If there is 2' data during the sample interval, an Output 255 from the Gate 254 sets a Flip-Flop 256 which is only cleared on a line 241 after the character is recorded. An Output 257 of the Flip-Flop 256 disables a Gate 248 so that Left Memory data is thereafter excluded which infers breaks in Strokes S.sub.4 and S.sub.5. This procedure corrects for anomalies incurred with such aberrations as that illustrated in FIG. 15F.

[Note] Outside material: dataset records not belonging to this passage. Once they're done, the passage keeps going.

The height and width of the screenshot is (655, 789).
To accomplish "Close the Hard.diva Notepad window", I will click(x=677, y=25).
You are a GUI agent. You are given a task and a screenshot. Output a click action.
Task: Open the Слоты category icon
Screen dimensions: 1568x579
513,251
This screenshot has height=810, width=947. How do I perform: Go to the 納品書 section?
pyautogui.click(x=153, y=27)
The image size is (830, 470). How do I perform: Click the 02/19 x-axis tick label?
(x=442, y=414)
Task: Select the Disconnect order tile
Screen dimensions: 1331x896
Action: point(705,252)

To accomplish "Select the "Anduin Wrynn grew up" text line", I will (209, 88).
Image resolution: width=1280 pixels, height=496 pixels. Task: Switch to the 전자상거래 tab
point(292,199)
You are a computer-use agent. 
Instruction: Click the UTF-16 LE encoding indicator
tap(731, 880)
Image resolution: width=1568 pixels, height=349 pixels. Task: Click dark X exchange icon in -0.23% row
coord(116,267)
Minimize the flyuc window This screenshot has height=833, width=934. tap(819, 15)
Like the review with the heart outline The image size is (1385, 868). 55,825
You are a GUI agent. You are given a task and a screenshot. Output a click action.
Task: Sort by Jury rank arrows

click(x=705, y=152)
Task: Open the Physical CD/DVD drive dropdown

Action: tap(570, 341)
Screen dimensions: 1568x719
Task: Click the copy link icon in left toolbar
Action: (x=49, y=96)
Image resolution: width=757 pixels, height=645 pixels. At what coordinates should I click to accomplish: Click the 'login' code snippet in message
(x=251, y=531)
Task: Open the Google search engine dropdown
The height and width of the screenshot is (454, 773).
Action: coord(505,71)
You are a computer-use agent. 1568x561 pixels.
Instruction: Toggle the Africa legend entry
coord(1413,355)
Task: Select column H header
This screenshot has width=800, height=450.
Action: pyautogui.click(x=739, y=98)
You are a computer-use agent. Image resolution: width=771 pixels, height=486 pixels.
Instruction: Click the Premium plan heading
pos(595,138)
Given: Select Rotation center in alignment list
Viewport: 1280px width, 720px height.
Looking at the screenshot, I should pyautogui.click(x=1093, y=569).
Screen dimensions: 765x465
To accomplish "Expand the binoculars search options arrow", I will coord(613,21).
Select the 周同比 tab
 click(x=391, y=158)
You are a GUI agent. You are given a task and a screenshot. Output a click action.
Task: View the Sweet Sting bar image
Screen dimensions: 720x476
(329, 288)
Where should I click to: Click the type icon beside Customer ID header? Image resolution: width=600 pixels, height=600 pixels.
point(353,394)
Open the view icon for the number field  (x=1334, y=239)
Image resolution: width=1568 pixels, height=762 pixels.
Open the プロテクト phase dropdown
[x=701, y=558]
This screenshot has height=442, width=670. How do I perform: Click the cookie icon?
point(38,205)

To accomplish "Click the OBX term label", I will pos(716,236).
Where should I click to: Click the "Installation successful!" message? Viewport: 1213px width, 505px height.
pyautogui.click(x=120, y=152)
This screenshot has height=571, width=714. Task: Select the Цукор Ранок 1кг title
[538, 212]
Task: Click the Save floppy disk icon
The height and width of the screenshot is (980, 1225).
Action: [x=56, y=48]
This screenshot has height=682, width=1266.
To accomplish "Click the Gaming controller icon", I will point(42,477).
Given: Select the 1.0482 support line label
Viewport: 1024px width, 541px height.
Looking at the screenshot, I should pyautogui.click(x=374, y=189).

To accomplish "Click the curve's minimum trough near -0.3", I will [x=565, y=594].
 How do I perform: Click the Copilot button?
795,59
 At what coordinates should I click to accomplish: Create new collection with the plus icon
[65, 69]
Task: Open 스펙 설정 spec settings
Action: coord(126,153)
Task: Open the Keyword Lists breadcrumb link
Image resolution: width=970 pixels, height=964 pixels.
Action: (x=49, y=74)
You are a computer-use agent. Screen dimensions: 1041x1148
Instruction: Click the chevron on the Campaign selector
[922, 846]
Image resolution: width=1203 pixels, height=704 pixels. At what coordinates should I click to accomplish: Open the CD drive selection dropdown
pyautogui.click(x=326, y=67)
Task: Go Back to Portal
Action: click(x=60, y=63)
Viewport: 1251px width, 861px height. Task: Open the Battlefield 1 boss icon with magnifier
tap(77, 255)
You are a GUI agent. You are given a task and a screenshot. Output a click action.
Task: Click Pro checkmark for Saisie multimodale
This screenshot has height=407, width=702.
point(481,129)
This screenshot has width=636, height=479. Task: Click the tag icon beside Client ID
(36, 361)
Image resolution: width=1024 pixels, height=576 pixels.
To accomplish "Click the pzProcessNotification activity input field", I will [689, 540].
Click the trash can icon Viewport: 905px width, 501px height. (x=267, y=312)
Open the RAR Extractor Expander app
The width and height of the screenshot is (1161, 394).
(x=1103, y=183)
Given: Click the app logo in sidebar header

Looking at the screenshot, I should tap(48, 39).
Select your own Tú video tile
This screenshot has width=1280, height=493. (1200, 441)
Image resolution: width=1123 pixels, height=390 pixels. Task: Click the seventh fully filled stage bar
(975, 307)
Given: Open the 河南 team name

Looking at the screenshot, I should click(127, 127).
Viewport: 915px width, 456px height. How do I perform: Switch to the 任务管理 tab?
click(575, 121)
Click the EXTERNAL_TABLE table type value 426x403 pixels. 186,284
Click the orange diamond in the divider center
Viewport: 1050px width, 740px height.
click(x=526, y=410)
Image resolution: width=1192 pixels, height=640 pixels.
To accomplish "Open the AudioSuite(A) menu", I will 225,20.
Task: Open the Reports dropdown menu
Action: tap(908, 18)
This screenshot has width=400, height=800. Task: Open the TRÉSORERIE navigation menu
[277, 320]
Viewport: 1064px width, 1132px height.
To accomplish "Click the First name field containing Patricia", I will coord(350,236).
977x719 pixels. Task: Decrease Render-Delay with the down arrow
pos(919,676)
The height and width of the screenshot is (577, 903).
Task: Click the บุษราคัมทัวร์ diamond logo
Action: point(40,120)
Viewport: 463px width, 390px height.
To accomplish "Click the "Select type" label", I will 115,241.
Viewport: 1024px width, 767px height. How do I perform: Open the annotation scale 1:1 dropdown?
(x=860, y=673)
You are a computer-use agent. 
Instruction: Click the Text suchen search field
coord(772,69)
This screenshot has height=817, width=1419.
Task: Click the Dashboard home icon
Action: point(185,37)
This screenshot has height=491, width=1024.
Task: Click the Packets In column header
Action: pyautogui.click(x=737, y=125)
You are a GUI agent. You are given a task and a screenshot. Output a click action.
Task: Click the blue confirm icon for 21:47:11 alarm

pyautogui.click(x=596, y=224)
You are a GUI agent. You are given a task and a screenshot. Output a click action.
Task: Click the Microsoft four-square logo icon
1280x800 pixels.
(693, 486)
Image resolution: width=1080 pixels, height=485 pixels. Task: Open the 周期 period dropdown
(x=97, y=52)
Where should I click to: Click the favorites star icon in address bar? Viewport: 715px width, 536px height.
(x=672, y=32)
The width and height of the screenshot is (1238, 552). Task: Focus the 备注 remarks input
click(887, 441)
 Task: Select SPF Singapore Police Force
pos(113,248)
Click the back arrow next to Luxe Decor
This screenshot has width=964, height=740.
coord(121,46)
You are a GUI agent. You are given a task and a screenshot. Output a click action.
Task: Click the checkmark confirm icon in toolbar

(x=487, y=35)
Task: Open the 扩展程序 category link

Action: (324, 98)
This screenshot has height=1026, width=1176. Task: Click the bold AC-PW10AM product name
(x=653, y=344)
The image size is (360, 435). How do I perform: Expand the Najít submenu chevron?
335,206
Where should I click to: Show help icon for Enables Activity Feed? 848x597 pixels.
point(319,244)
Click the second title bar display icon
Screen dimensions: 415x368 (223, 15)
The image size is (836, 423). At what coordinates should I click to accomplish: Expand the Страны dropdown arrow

When Signal on the line 244 becomes active and the Signal on the line 242 inactive, the Gates 261 and 263 are enabled while the Gates 238 and 259 are disabled. The system is now examining Left and Right Memory Data for Strokes S.sub.5 and S.sub.7. A pair of Flip-Flops 266 and 267 are respectively cleared on the Lines 262 and 264 if stroke breaks are discovered. The Flip-Flop 266 records information on Stroke S.sub.5. The Flip-Flop 267 determines data on Stroke S.sub.7. All the Flip-Flops 240, 265, 266 and 267 are set by a system clear pulse on Line 241 after the character has departed the ensor 8 and has been recorded.

The Outputs from the Flip-Flops 268, 269, 270 and 271 enter the Decoder 272 to produce a combined Output 274 directed to the Algorithm 13. A Line 273 permits the disabling of the Decoder 272 by the Algorithm 13 for certain special cases.

All Gates 238, 259, 261 and 263 can only generate outputs if they receive pulses on the common strobe line 237. This signal is produced by a Gate 236 which has two input legs 234 and 235. The leg 234 is the S.sub.1 -S.sub.3 Control 227 of FIG. 17A which enables the Gate 236 for the interval between Strokes S.sub.1 and S.sub.3. A Strobe 235 occurs in time after the termination of the Strobe 218 in FIG. 17A which precludes a race condition.

GENERAL SADDLE DETECTOR AND SAMPLE FALL

The term "saddle" infers a character feature as illustrated in FIG. 18 for numeral 4 and machine printed numeral 1. The curved arrow superimposed on each numeral denotes the specific feature region of interest. A saddle may be defined as a character fall that exceeds a certain percentage of character height followed by a rise that also exceeds that same percentage of character height. This definition assumes that the terms "fall" and "rise" only apply to the topmost character periphery. Additionally, the definition requires no information about the rates of rises or falls.

True falls and rises, interspersed with undulations not exceeding the required threshold levels, are liberally interpreted as if the extraneous meanderings are non-existent. In general, a threshold level of about four stroke widths is sufficient to establish the identities of rises and falls without the need to utilize character height as a reference. This is the technique explained below in connection with FIG. 20.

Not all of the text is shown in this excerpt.